Agile, Kanban, scrum

¿Es útil certificarse en Scrum?

Certificarse en Scrum es una duda que se plantean muchas personas dedicadas a Agile. Durante el mes de Agosto, tuve una conversación con un cliente que nos pidió presupuesto para formarse y certificarse. En la conversación nos hicieron una pregunta clara: ¿es útil certificarse en Scrum? ¡Lo analizamos! 

El mundo de las certificaciones

Las certificaciones tratan de ayudar a clarificar que profesionales disponen de un cierto conocimiento y experiencia. En mi caso, siempre he visto las certificaciones como un camino de aprendizaje, un reto que te pones y que te hace estudiar y esforzarte.
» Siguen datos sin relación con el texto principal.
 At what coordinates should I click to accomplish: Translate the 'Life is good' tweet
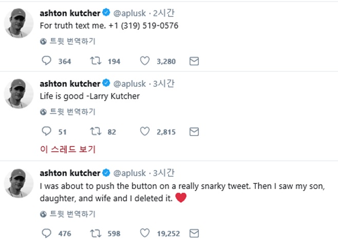click(71, 112)
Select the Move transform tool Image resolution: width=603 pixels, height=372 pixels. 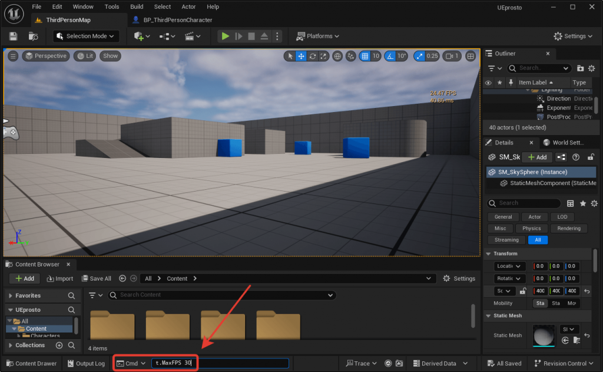(x=301, y=56)
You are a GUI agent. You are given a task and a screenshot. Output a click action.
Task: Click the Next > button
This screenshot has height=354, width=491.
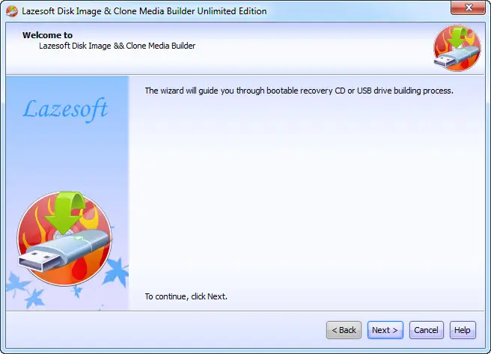tap(385, 330)
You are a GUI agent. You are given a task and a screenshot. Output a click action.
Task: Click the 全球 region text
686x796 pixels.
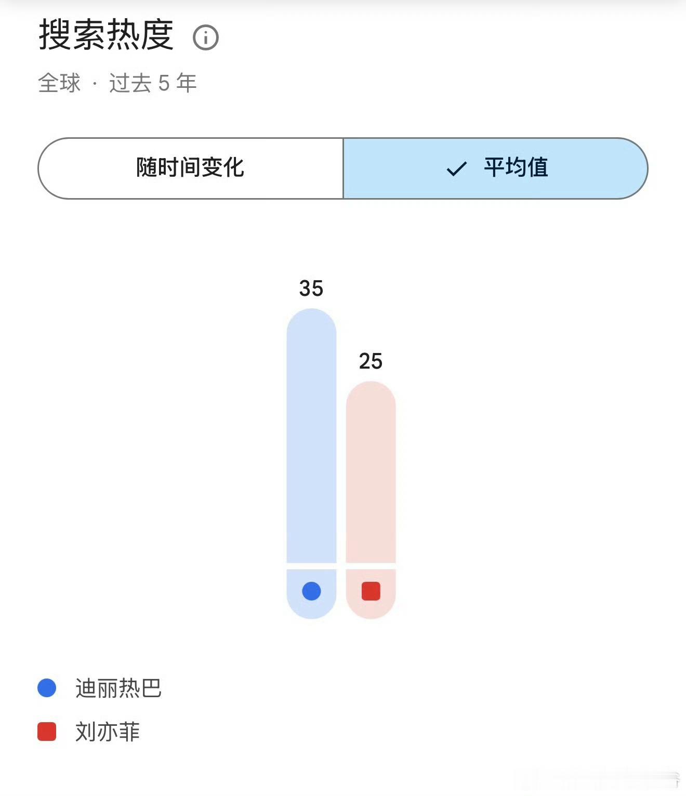point(59,83)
Está claro que se aprende más de la experiencia, pero muchas organizaciones tienen malas prácticas implantadas, el tener una buena base de conocimiento sobre un tema concreto les ayuda a pensar diferente. 

Siempre se dice que la sabiduría es la unión de conocimiento y experiencia. Tener experiencia aporta mucho, pero sin un conocimiento de expertos es difícil mejorar en tu profesión. 

Sin embargo, como toda buena idea, hay mucha tergiversación. Un papel que acredite un determinado conocimiento, no garantiza nada, y muchas personas o entidades lo expidan sin que sea una prueba muy difícil.

certificarse en scrum con organizaciones competentes

¿Dónde certificarse en Scrum?

Hace poco en Linkedin, encontré una publicación de una persona que había listado más de 20 entidades que decían certificar en Scrum. Sinceramente, no conocía tantas, seguramente a nivel internal muchas empresas u organizaciones habrán querido sumarse para ganar dinero. 

Para mí, las dos grandes organizaciones que certifican son Scrum Alliance y Scrum.org. Ambas las fundó Ken Schwaber (cocreador de Scrum), aunque actualmente colabora en la segunda. La Scrum Alliance y Scrum.org comparten la guía Scrum, original, y sus trainers se dedican a crear Scrum Master Profesionales. 

En mi caso personal, he apostado más por Scrum.org al no obligarme a hacer formación. Además, creo que los exámenes son más difíciles y con más nivel. Dicho esto, la ScrumAlliance dispone de profesionales muy buenos con los que he podido trabajar. 

Lo más grave de las certificaciones

Lo más peligroso de certificarse en Scrum, es hacerlo con organizaciones en las que se han “inventado su Scrum”. En estas podemos encontrar entidades como EuropeanScrum, ScrumManager, Scrum Institute o ScrumStudy. El problema es que, venden su propio Scrum, y te certifican en “su Scrum”, de manera que generan confusión, desconocimiento y errores conceptuales que se extienden en las empresas. Suelen tener precios muy bajos en comparación con las otras, lo que atrae mucho público, sobretodo en personas que no pueden permitirse o no quieren gastarse más dinero. 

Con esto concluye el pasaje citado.